Given entries:
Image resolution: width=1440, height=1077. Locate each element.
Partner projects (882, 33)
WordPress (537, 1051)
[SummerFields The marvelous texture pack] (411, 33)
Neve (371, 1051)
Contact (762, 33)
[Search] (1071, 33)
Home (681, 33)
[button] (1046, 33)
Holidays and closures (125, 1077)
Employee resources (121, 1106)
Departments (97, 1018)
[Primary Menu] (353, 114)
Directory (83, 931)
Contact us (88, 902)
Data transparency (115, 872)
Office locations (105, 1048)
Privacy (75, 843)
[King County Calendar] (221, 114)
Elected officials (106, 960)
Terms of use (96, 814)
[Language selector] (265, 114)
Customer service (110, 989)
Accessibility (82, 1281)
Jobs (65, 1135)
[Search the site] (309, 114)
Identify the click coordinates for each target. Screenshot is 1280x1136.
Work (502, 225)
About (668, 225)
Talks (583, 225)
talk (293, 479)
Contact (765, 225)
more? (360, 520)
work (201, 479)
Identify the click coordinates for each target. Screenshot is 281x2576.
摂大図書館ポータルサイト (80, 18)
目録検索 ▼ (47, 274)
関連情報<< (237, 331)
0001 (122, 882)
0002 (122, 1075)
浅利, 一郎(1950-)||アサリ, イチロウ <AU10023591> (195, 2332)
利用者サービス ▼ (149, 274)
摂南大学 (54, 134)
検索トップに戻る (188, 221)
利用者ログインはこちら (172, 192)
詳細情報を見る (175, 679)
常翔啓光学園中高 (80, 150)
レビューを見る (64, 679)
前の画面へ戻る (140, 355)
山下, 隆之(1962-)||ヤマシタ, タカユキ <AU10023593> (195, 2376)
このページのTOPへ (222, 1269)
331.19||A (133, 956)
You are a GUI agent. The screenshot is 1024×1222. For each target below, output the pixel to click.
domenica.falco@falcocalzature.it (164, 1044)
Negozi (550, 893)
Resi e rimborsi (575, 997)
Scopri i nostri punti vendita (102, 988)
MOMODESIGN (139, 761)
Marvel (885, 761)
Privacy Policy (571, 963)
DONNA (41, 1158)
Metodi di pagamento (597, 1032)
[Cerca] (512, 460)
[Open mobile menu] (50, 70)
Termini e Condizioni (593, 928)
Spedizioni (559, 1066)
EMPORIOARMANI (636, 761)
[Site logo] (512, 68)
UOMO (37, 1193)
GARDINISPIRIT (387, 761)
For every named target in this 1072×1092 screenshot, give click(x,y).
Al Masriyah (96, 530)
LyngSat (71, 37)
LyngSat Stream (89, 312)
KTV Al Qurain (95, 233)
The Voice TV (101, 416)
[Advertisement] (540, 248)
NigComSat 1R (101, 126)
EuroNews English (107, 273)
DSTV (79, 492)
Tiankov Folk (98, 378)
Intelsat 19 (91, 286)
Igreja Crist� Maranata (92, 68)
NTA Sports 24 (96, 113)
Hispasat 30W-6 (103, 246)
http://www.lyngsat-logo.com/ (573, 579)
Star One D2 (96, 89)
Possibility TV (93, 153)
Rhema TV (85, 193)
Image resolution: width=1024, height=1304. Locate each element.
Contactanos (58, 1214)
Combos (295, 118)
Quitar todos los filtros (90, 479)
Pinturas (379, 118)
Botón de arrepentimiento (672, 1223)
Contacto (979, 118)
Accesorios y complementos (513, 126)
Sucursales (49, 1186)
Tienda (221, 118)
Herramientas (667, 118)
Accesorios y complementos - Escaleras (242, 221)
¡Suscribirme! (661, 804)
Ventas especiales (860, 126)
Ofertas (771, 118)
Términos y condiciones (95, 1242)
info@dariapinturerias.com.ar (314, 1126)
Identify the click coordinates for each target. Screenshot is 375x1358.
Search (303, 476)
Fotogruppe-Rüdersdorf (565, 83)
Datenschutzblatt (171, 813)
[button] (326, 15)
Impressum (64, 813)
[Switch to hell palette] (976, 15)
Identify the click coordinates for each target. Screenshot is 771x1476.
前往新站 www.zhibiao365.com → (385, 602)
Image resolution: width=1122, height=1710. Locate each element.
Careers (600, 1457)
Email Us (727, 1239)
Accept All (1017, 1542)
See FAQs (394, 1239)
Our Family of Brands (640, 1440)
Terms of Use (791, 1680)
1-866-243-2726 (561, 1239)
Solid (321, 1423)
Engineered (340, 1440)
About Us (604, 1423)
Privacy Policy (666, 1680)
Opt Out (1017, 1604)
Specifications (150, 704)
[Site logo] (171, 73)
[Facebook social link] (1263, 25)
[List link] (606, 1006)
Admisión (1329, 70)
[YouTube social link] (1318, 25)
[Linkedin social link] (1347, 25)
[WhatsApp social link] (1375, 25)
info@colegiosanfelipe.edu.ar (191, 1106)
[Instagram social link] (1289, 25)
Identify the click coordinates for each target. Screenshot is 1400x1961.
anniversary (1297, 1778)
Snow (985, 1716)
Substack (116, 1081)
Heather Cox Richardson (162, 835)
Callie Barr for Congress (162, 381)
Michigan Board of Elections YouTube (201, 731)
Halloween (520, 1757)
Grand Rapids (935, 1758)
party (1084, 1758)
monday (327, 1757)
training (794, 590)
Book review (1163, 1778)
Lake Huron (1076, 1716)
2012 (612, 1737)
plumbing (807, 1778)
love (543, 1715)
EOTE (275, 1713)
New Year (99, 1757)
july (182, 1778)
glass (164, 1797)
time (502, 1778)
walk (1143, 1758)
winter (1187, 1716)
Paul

Directive:
Reproduce the material above from its first line through the line containing "Jobs (65, 1135)", both ends included.

The response:
Image resolution: width=1440, height=1077. Locate each element.
Partner projects (882, 33)
WordPress (537, 1051)
[SummerFields The marvelous texture pack] (411, 33)
Neve (371, 1051)
Contact (762, 33)
[Search] (1071, 33)
Home (681, 33)
[button] (1046, 33)
Holidays and closures (125, 1077)
Employee resources (121, 1106)
Departments (97, 1018)
[Primary Menu] (353, 114)
Directory (83, 931)
Contact us (88, 902)
Data transparency (115, 872)
Office locations (105, 1048)
Privacy (75, 843)
[King County Calendar] (221, 114)
Elected officials (106, 960)
Terms of use (96, 814)
[Language selector] (265, 114)
Customer service (110, 989)
Accessibility (82, 1281)
Jobs (65, 1135)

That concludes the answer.